Alors que les banques marocaines sont devenues plus sélectives en matière d’octroi de crédits, elles pourraient néanmoins faire face à une nouvelle dégradation de la qualité de leurs prêts, du fait du risque d’insolvabilité de leurs clients qui évoluent dans un environnement macroéconomique difficile, avertit l’agence de notation financière Fitch Ratings.
Fitch Ratings s’attend à une nouvelle détérioration de la qualité des actifs des banques marocaines en 2023, malgré leur extrême prudence qui caractérise leur politique de crédit. L’agence de notation financière l’a relevé dans une note de synthèse publiée mercredi 26 juillet. «La qualité des actifs des banques a continué de se détériorer au premier trimestre 2023, le ratio de prêts douteux non consolidés a augmenté à 8,7 % (contre 8,4 %, à fin 2022)», expliquent les analystes de Fitch. Ils ne se prononcent pas sur l’ampleur de cette détérioration de la qualité des prêts des banques marocaines, mais tempèrent, en indiquant que cette situation «devrait être gérable» pour les banques.
En effet, Fitch Ratings indique que les banques marocaines sont devenues plus sélectives dans leurs prêts afin de réduire le risque de crédit. En plus de cela, leur capitalisation est restée stable, «avec un ratio de fonds propres de catégorie 1 [Common equity Tier 1, ndlr] d’environ 10% dans le groupe des sept plus grandes banques du Royaume. Ce ratio devrait s’améliorer légèrement à fin 2023, selon Fitch. Dans ces conditions, les banques marocaines disposeront de fonds propres suffisants pour couvrir des risques de crédit et faire face à des pertes éventuelles.
Avant Fitch, Bank Al-Maghrib (ndlr : la banque centrale du Maroc), dans son rapport annuel sur la supervision bancaire 2022, publié le 24 juillet dernier, dressait déjà l’état d’évolution des créances en souffrance des banques marocaines en 2022. Les créances en souffrance ont baissé de 4,2 % en glissement annuel, pour se situer à 88,8 milliards de dirhams marocains (9,08 milliards de dollars), en 2022.
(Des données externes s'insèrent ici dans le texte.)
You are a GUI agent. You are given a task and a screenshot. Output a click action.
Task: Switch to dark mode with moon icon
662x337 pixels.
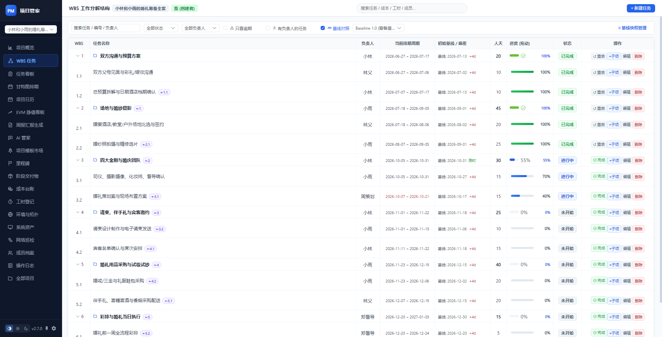coord(26,329)
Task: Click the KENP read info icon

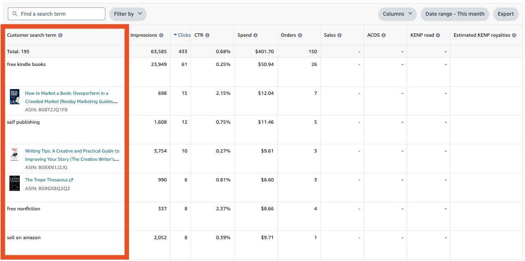Action: click(x=438, y=35)
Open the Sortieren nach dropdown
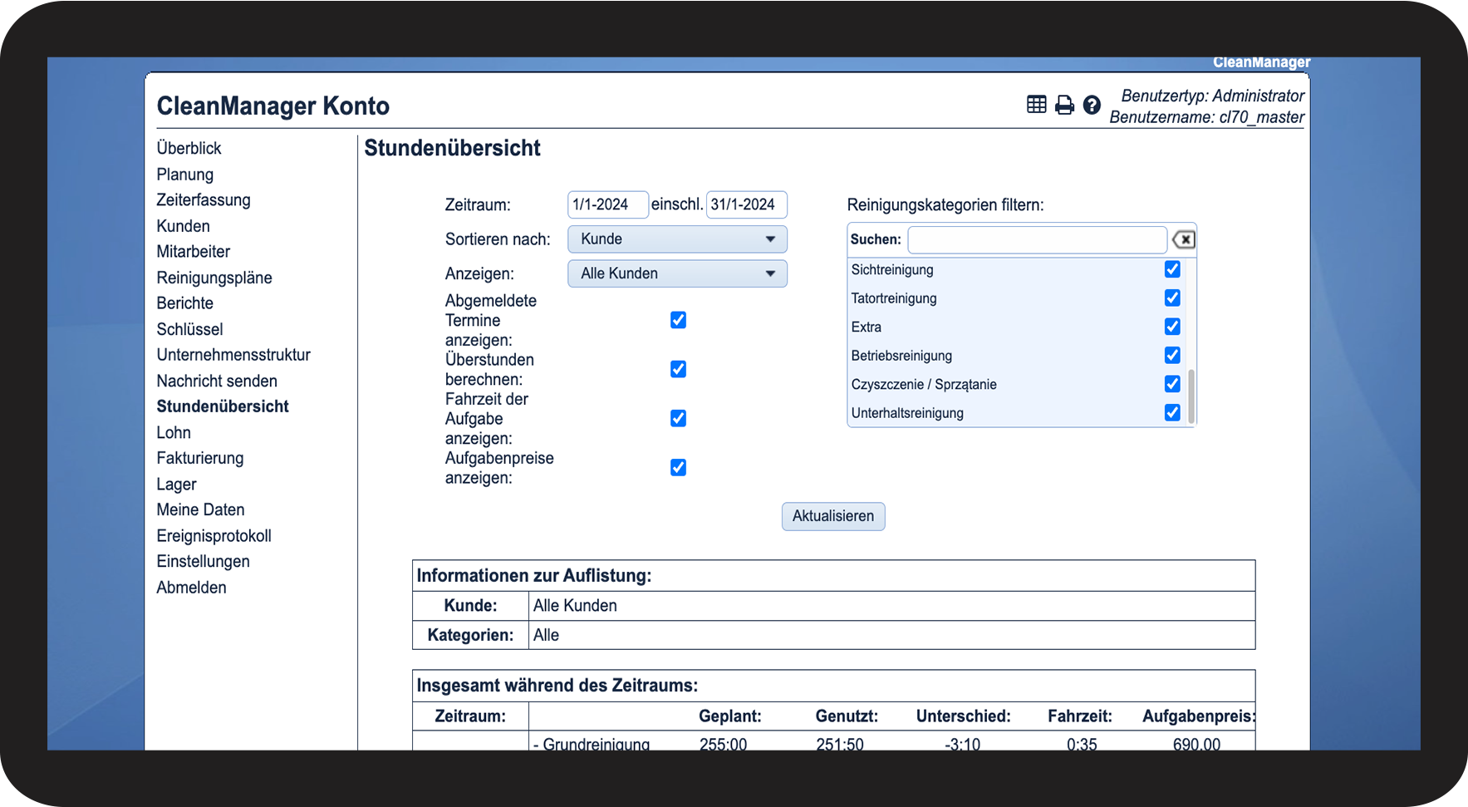Image resolution: width=1468 pixels, height=807 pixels. tap(677, 239)
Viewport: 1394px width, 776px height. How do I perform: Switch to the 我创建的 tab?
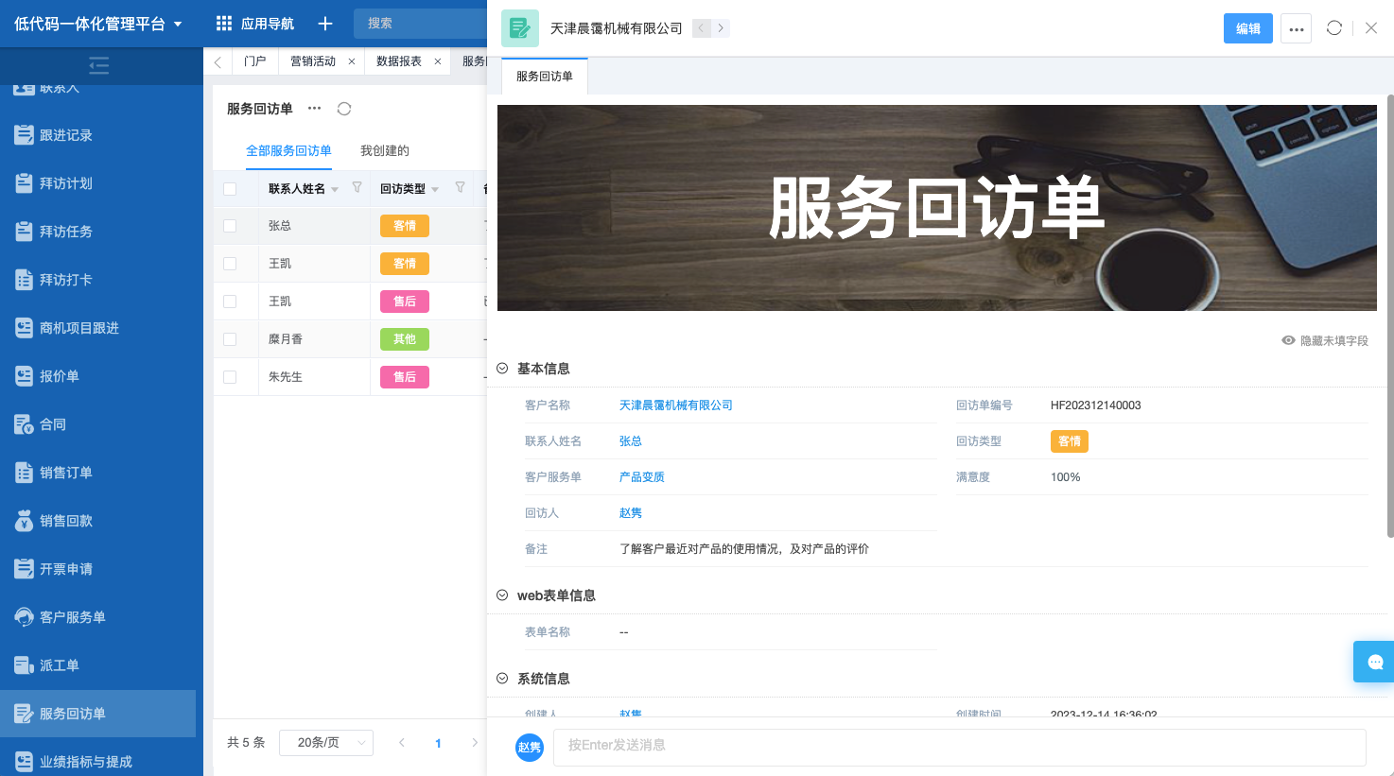(384, 150)
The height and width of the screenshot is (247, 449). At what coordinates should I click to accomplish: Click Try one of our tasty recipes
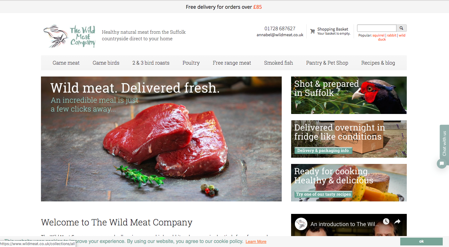pyautogui.click(x=323, y=194)
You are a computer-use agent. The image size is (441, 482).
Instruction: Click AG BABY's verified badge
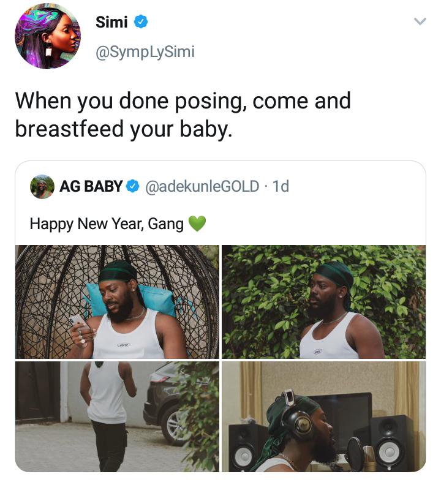click(x=133, y=186)
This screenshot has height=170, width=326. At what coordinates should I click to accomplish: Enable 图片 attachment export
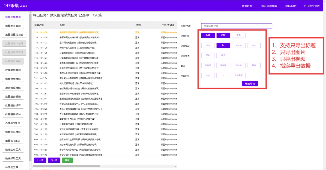tap(208, 55)
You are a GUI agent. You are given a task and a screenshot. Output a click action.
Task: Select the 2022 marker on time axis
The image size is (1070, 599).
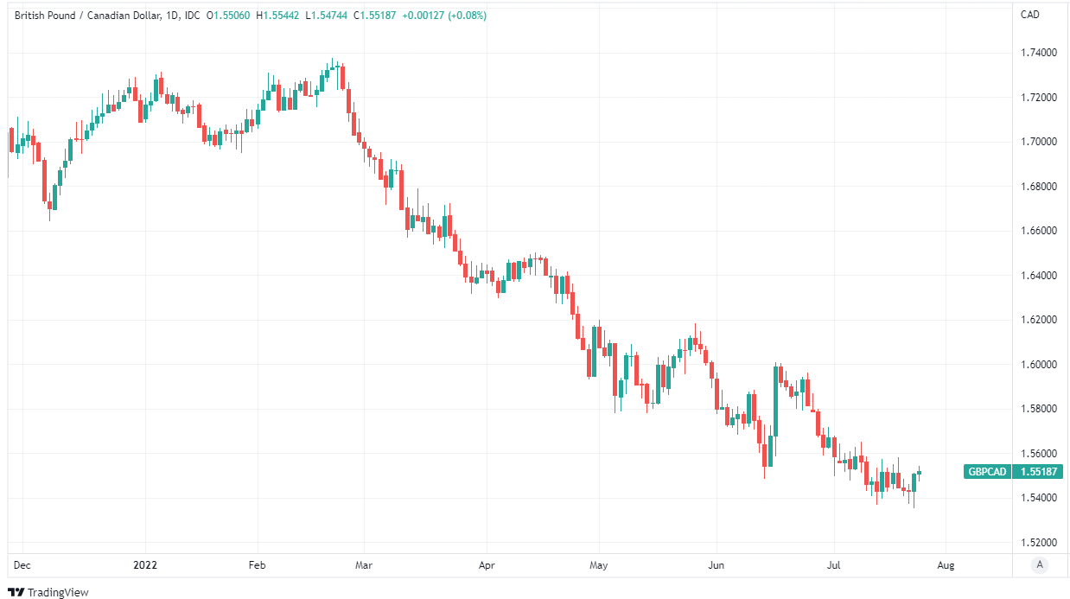click(145, 565)
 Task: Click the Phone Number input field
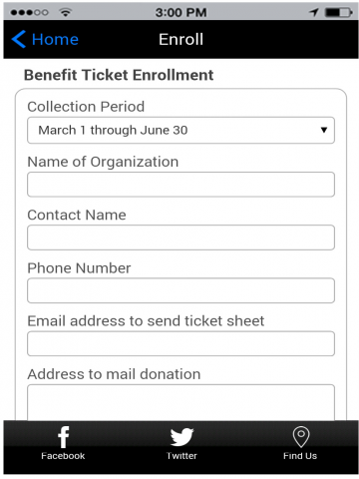pos(180,290)
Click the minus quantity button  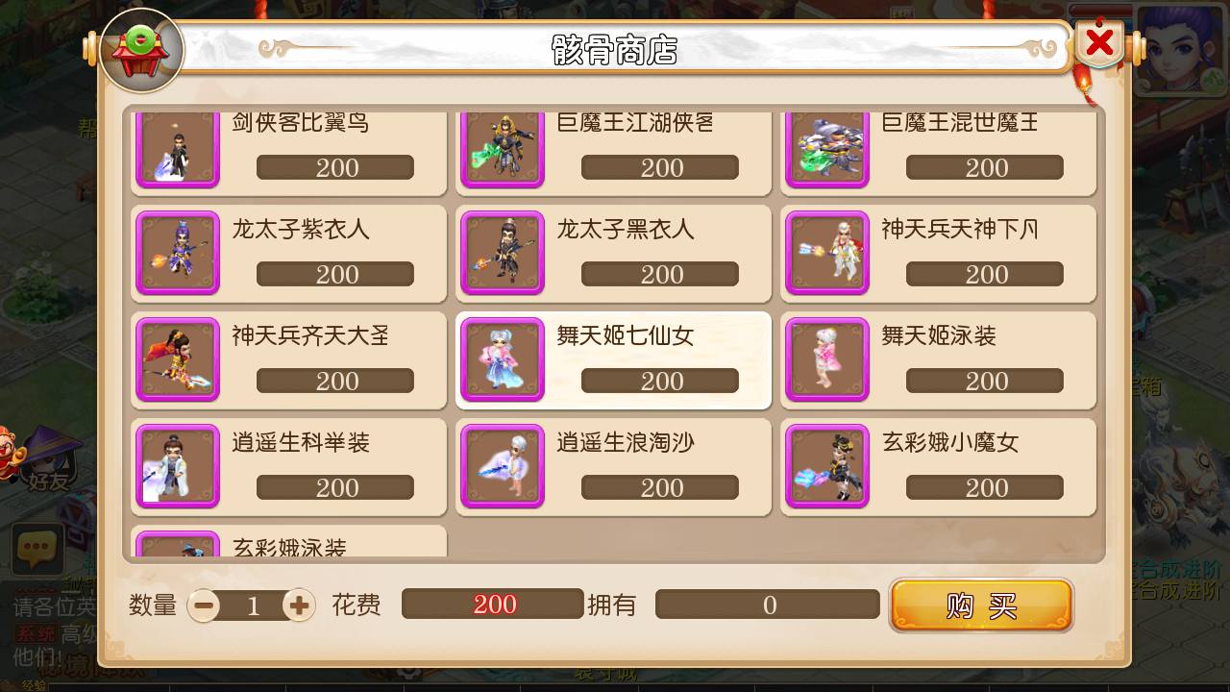(x=204, y=606)
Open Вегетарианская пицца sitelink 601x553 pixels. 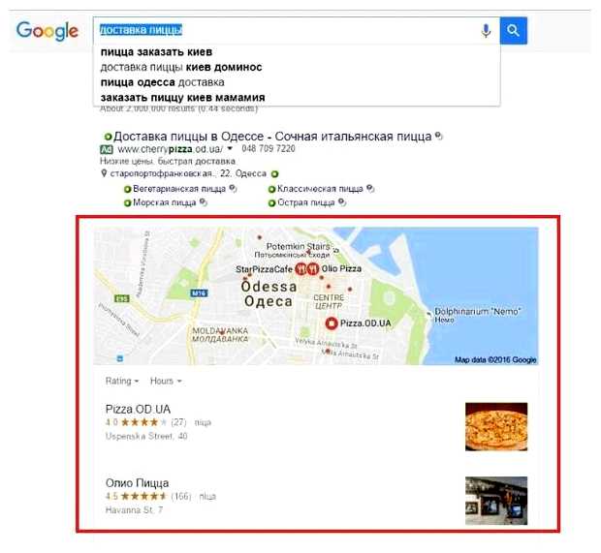pos(179,189)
Malgré cette situation, les banques sont restées prudentes, en augmentant de 5,7 %, les provisions pour créances douteuses. Elles ont également constitué 13,3 milliards de dirhams de provisions pour couvrir des créances dites sensibles, qui restent inquiétantes, mais qui ne sont pas classées parmi les créances en souffrance.